The LatencyTracker interface has a single call back method that reports latency for a given host.
public void update(Host host, long newLatencyNanos);
This method gets called both on success and failure. However the call back does not distinguish between success and failure. Due to this, a node that fails fast would appear as super-responsive to the latency tracker.
Can we enhance the interface to pass the success/fail information?
To be clear, I'm not saying the latency-aware policy should ignore all failed requests, it should take a decision based on the type of error (for instance, a client timeout should still be counted, a CQL syntax error probably shouldn't). We've not addressed that yet, I'll add a note in the pull request.
Sounds good Olivier. Can the fix version be updated to 2.0.10?
This would make sense for errors that are caught early Cassandra-side (and therefore yield very low latencies that can skew measurements). I think the following fall into that category: UNAVAILABLE, OVERLOADED, IS_BOOTSTRAPPING, UNPREPARED.

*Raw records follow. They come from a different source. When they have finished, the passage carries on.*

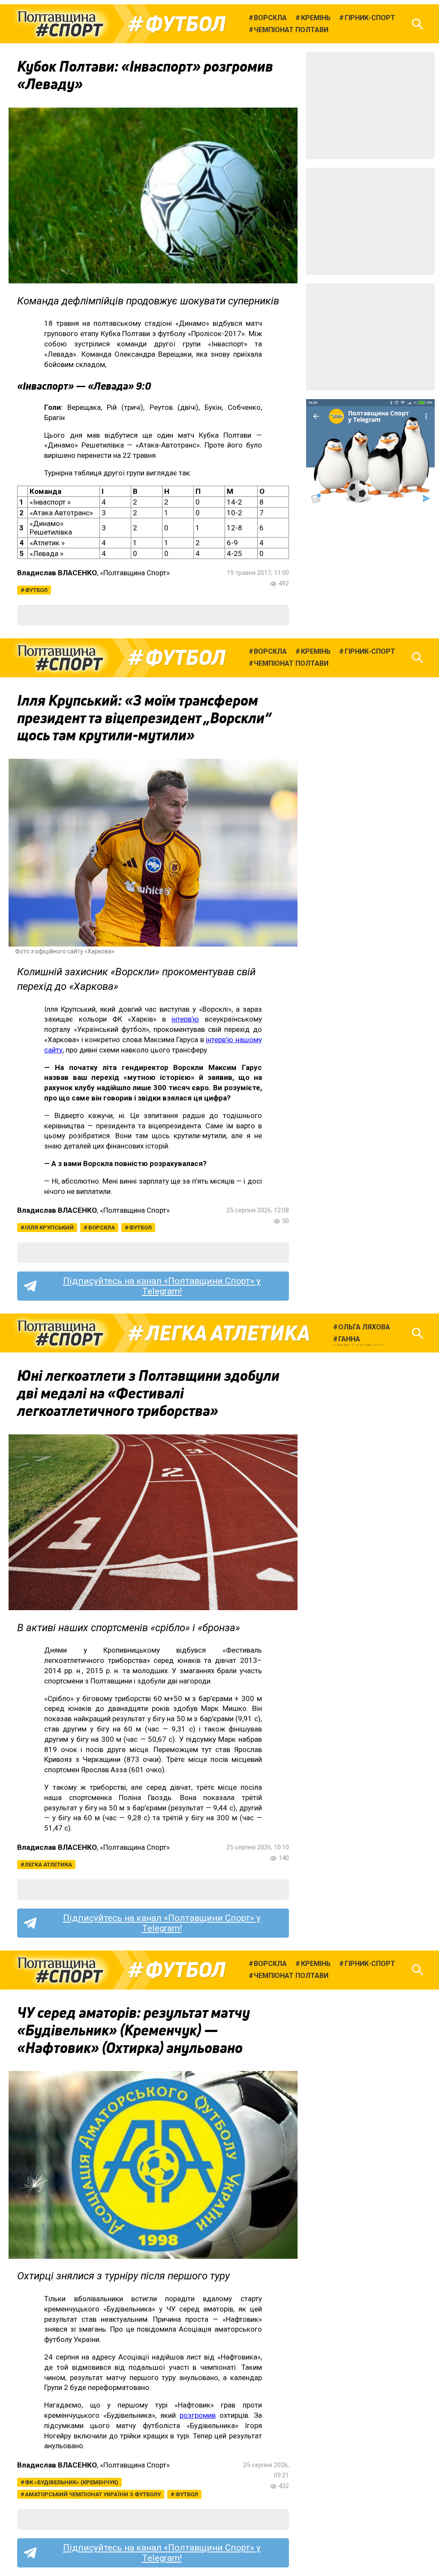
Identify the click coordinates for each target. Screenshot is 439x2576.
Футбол (185, 24)
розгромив (198, 2415)
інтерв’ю (185, 1019)
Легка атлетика (227, 1333)
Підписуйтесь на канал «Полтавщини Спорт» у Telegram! (162, 1286)
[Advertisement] (370, 105)
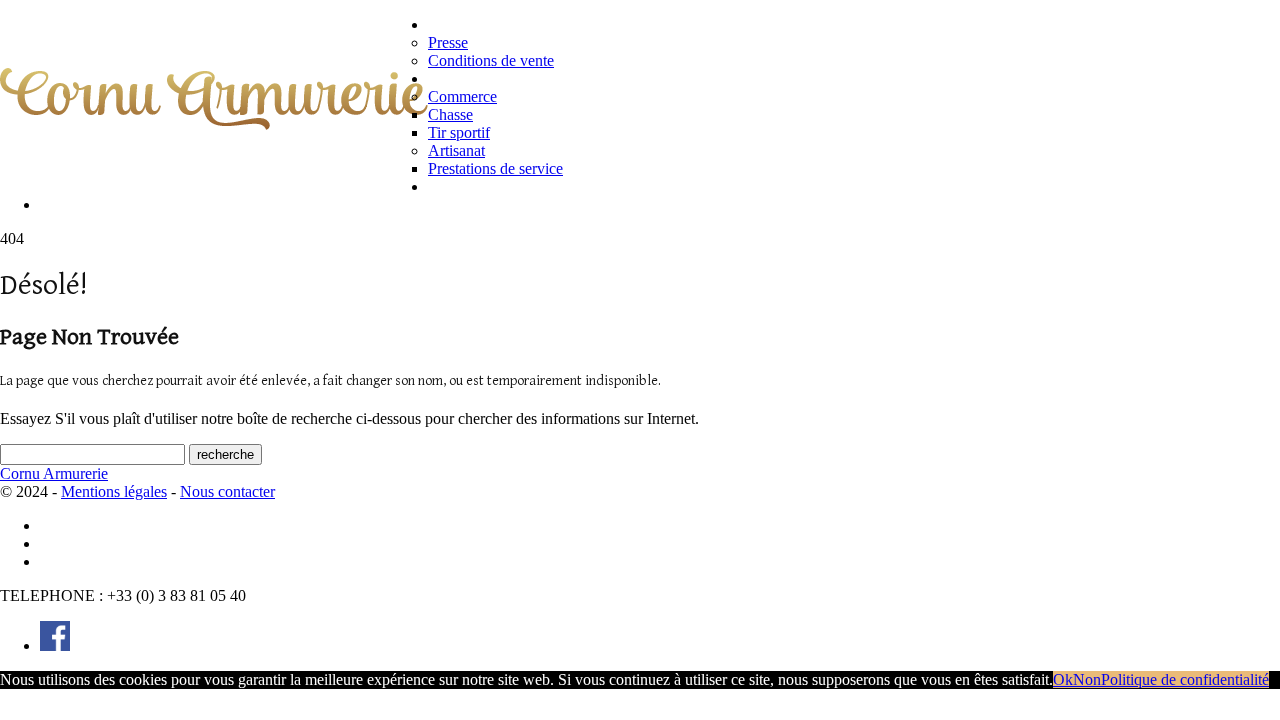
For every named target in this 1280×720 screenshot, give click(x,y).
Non (1087, 679)
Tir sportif (459, 132)
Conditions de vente (491, 60)
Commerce (462, 96)
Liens (59, 561)
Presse (448, 42)
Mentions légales (114, 491)
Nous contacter (96, 204)
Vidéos (453, 186)
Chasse (450, 114)
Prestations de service (495, 168)
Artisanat (456, 150)
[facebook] (55, 645)
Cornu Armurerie (54, 473)
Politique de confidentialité (141, 543)
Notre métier (475, 78)
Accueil (67, 525)
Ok (1063, 679)
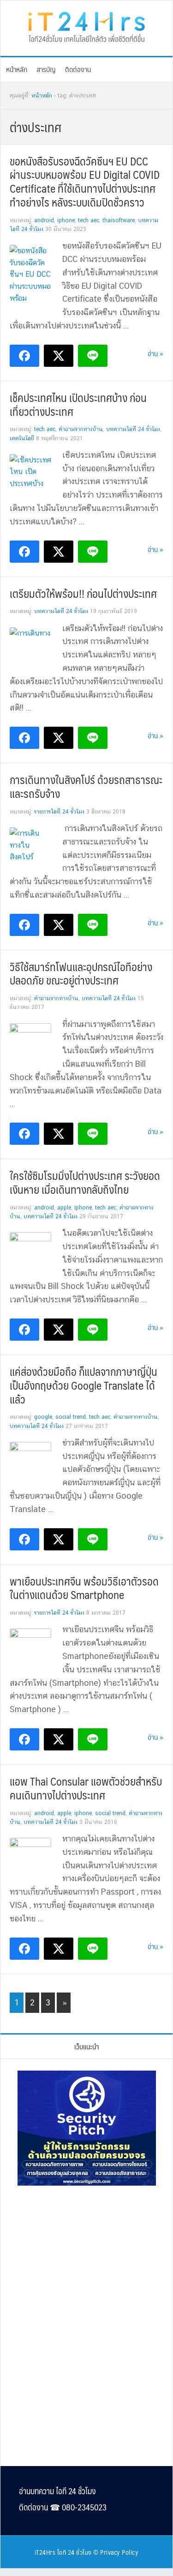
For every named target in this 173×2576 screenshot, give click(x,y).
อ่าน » (155, 353)
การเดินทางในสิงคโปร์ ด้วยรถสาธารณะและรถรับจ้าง (86, 786)
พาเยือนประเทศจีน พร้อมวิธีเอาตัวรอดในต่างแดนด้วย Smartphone (84, 1588)
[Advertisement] (87, 2256)
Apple (64, 1207)
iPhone (66, 220)
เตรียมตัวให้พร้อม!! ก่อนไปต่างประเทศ (83, 593)
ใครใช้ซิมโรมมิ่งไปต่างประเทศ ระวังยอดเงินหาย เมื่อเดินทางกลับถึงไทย (85, 1182)
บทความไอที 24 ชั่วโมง (133, 429)
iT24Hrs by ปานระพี (86, 26)
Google (43, 1417)
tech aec (88, 220)
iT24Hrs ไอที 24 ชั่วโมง (63, 2552)
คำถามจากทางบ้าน (81, 429)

In the general case I would lean on the conservative side and keep recording latency.
I think the following fall into that category: UNAVAILABLE, OVERLOADED, IS_BOOTSTRAPPING, UNPREPARED.
Sounds reasonable, but I would tend to agree that invalid requests should probably also be ignored (but is sounded like you've changed your mind on that so...). For OVERLOADED, it almost sounds like to me we should penalize the node by adding a fake large latency, but I'm not sure how to make that work in practice (without risking to over or under penalize in some situation) so maybe ignoring is good enough. As for IS_BOOTSTRAPPING, it would kind of be a bug in the driver that we get this so I guess whether we ignore or not doesn't matter too much.
The test cases added in LatencyAwarePolicyTest cover this logic pretty well. Also validated manually with LatencyAwarePolicy and ensured updates with UnavailableExceptions were not considered.